## [Directions for this task]
Under this line is some data; print exactly the lines from the one containing "Click the line" through its last line, without pictures.

## [Recorded data]
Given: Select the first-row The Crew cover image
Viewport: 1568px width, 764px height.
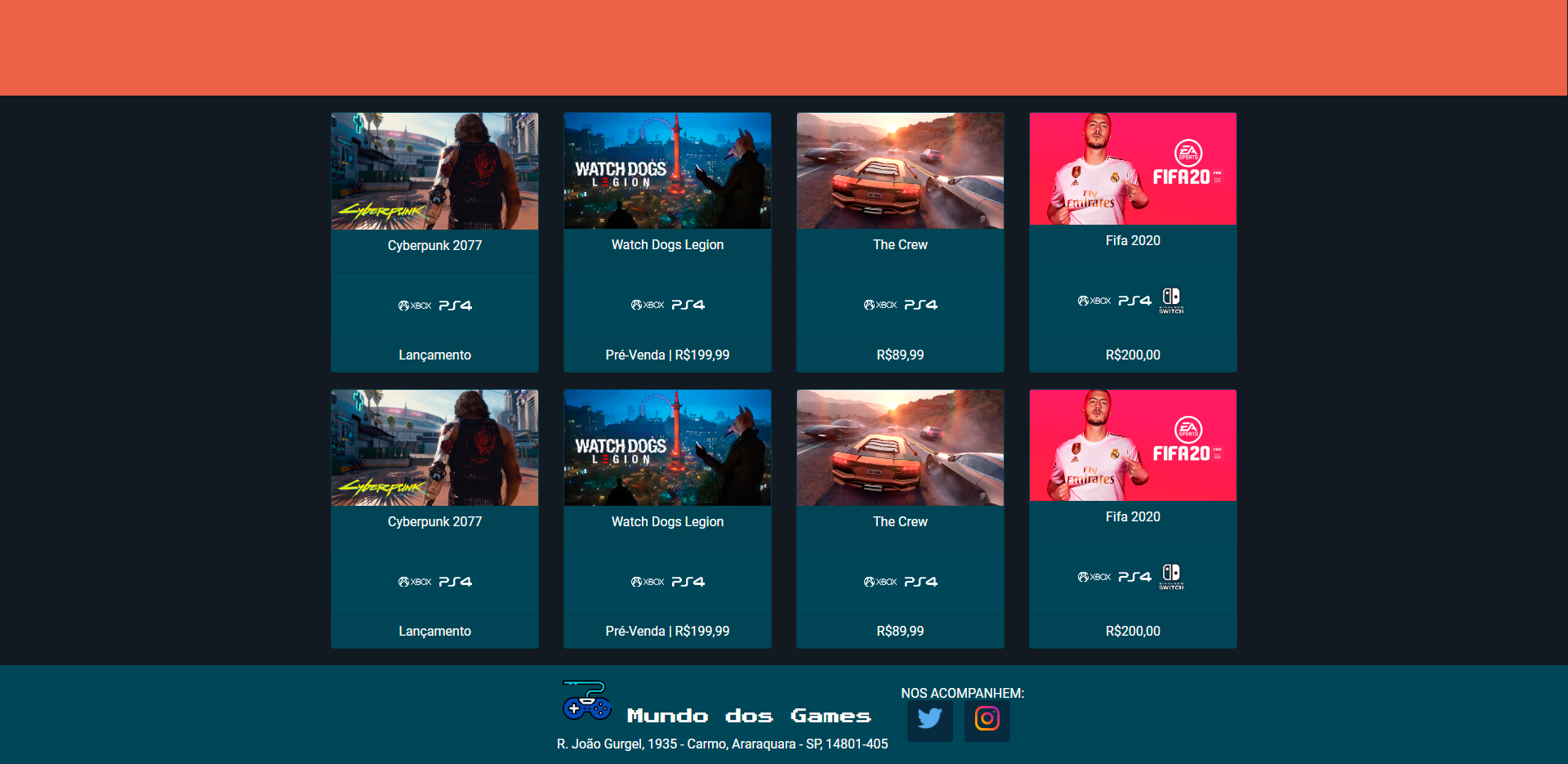Looking at the screenshot, I should tap(900, 171).
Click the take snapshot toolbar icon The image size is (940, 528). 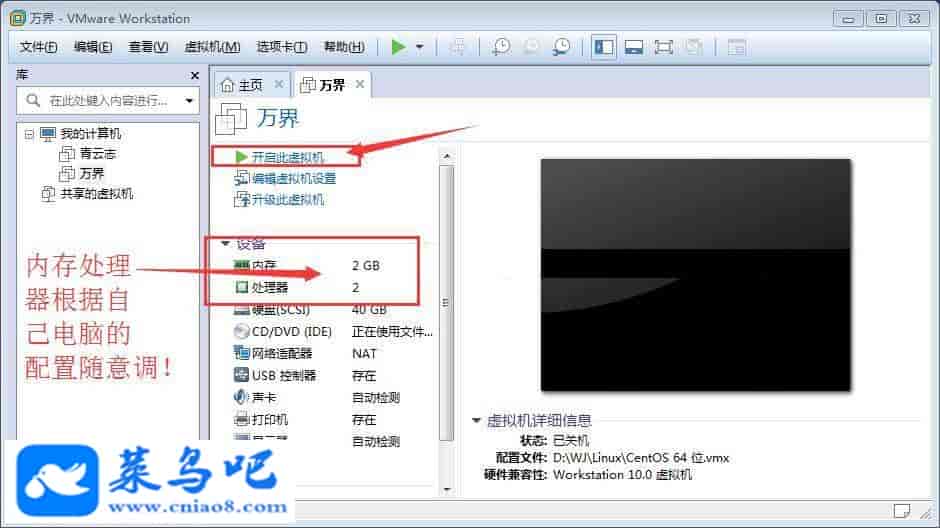(x=501, y=47)
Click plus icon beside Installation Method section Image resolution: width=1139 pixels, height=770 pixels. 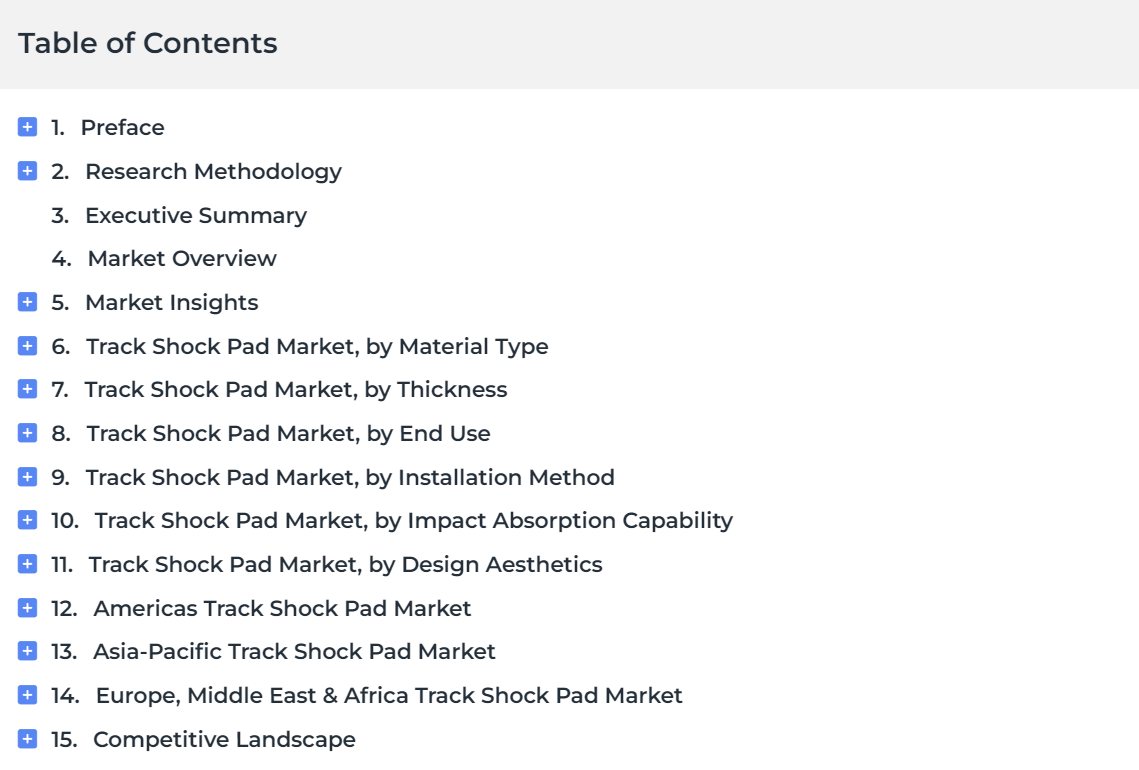pyautogui.click(x=28, y=477)
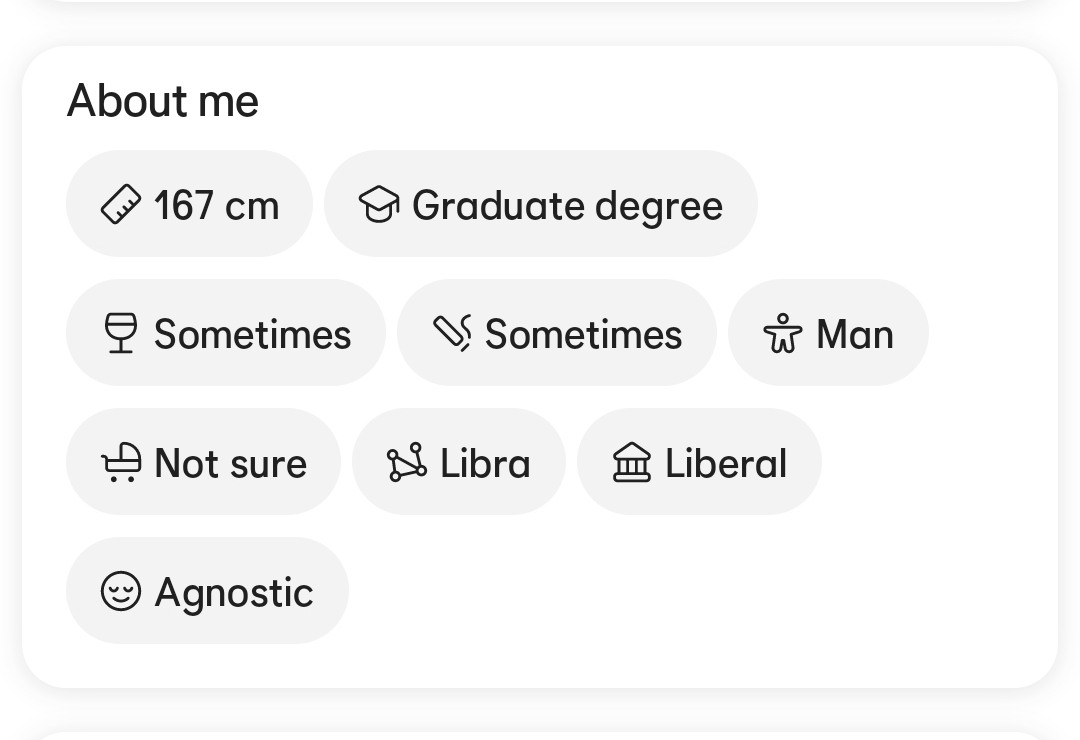Viewport: 1080px width, 740px height.
Task: Select the Man gender label
Action: point(854,335)
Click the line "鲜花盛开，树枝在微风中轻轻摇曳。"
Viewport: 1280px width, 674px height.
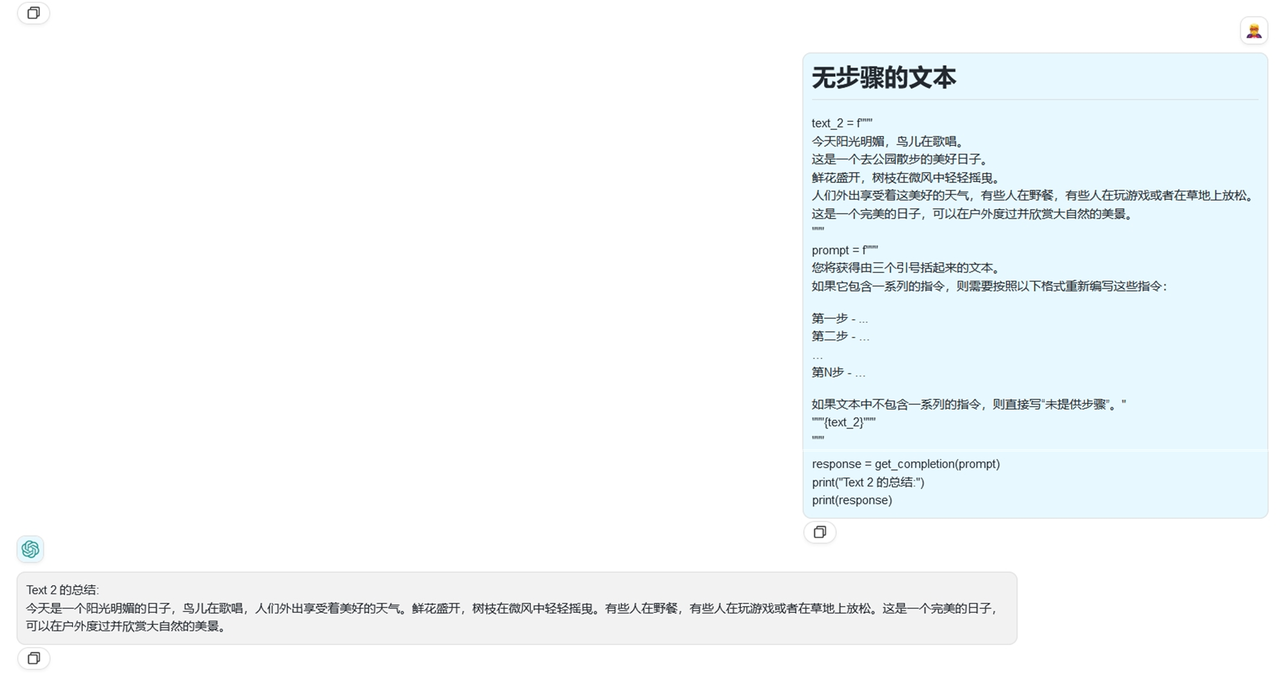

## [Completed exercise]
Click the line "鲜花盛开，树枝在微风中轻轻摇曳。"
Viewport: 1280px width, 674px height.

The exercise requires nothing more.